Back Tracking Ska

This was Easter 1966 with two all nighters at the club and a good live line up for the long holiday weekend. Jimmy Cliff, Owen Gray and Jackie Edwards + Soul singer Don Covey. During this time the Club had become very popular with the 'In Crowd' which allowed such high profile gigs. You note the mix of Jamaican and USA Soul music.

Dandy Livingston was an important singer in London having made his name in Jamaica. He recorded with Sugar Simone as Sugar & Dandy. A popular hit was "A Message To You Rudy" issued 1967 on the Ska Beat label.

Justin Yap the Chinese-Jamaican record producer and owner of the Top Deck record label. Underrated for the brilliant music he produced by the Skatalites in an all nighter session at Studio One in November 1964. Some say the best Ska instrumentals ever made! Chinatown, Ghost Town, Marcus Junior, Ringo, Confucius, The Reburial, Yogi Man and Smiling. Most were written by Don Drummond.

Advert announcing the first release of two singles on the new EMI Columbia record label in 1967.

This album cover is one of many by Jackie Edwards that appeared on Island records in the mid 60's. Come On Home, By Demand, Best Of Jackie Edwards, Premature Golden Sands (pink label) and The Most Of Wilfred Edwards. He was without a doubt a superb Jamicain singer and song writer. How many know that he wrote "Keep On Runing"by Spencer Davis Group? amounst many others.

The Count Dale Savoy Sound played at the Penthouse Club in Bromley as did Count Lee. The King Alfred (since demolished) was a large hall at the back of the pub. Two white guys played the CDSS sound system and they had more Soul records in their box than Ska. They first played "Fife Piper" by the Dynatones blasting out that suburb bass and flute! They had all the latest USA 45's Stax, Fame, Goldwax, Atlantic, Motown, Okeh, Hi ...The flyer is from 1966.
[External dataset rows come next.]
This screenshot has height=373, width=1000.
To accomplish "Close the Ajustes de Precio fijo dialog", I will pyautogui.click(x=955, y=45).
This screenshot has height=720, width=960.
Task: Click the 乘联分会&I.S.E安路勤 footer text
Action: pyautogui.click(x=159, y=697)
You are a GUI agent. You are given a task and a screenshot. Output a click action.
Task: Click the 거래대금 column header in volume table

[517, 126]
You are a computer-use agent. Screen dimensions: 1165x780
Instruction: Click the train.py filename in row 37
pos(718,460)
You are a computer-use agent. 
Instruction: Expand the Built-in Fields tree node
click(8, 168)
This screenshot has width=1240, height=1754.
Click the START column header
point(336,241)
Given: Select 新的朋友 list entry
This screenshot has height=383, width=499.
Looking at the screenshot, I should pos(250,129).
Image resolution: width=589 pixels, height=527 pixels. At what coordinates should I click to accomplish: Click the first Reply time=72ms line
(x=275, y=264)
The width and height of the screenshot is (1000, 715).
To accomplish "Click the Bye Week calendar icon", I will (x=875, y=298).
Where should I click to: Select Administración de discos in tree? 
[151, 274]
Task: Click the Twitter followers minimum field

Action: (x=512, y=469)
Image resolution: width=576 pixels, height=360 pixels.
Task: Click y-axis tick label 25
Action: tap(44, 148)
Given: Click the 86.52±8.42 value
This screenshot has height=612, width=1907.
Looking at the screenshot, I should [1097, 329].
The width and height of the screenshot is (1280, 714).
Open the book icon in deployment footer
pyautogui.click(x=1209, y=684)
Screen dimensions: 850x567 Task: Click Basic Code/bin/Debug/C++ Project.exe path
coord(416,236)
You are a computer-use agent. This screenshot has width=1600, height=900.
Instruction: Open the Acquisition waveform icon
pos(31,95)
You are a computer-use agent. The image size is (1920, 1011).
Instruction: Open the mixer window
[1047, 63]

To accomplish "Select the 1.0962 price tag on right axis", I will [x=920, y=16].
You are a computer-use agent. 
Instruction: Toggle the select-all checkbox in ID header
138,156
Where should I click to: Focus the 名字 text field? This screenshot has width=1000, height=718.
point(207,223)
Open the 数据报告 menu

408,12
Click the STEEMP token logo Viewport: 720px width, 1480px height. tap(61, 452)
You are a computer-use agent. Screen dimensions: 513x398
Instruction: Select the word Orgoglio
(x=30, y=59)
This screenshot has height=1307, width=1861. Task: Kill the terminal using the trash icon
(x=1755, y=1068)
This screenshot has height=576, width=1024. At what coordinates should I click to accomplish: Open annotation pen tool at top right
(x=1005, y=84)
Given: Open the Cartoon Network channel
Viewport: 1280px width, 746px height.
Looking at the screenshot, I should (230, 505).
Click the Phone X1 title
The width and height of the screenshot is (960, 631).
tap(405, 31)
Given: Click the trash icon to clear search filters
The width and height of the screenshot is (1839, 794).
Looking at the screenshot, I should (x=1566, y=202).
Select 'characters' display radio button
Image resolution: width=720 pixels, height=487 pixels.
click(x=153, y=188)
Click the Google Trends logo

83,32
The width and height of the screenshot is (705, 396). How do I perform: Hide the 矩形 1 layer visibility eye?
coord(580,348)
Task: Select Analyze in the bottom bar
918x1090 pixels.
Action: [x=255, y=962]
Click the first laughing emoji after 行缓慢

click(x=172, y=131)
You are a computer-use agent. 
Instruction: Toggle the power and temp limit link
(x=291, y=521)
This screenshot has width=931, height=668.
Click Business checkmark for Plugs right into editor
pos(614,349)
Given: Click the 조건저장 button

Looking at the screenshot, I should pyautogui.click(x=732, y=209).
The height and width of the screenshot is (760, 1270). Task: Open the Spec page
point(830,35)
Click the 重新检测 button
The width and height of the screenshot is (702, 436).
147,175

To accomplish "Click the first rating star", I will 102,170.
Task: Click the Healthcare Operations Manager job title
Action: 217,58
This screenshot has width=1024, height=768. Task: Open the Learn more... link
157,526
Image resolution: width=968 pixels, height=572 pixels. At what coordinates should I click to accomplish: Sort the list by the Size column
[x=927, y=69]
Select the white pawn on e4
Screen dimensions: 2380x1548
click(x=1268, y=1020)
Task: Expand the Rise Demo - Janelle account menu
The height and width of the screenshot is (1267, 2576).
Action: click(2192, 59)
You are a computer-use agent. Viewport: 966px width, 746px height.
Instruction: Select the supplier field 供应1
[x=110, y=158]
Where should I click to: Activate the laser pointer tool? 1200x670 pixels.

Prince Buster having been a boxer it's not surprising that he supported Cassius Clay. This is probably a rare photograph of the two of them. Prince Buster used the themes of fighting in many of his records, in particular on Linger On, Big Fight (2 records with the same title issued 1965/6) and Ali Shuffle.

This flyer from 1968 and Duke Reid sound system still going strong!

This is a photograph of a home made sound system from around 1966. It had a single record deck (Garrard) and is typical of those used around this time. Note the LP It's Dance Time by Willie Mitchell standing by the turn table.

When Soul City records moved uptown in 1967 Musicland opened in its place. It was here that I first heard Nina Simon's My Baby Just Cares For Me, which was, way back then, a rare record. Remarkable that this track was recorded on her first recording session in 1957, when the song was in fact written back in 1928! The track was issued on her first album, Little Girl Blue on Bethlehem BCP6028 USA 1959. It was a favourite in those days in the West Indian scene and went on to be a hit in 1987 reaching No. 5 in the charts, and adopted as the theme for a British television advert for Channel No 5 perfume. However, fate had conspired against Nina, as many years earlier she had sold the rights of her recordings to her record company for a (meagre) few thousand dollars.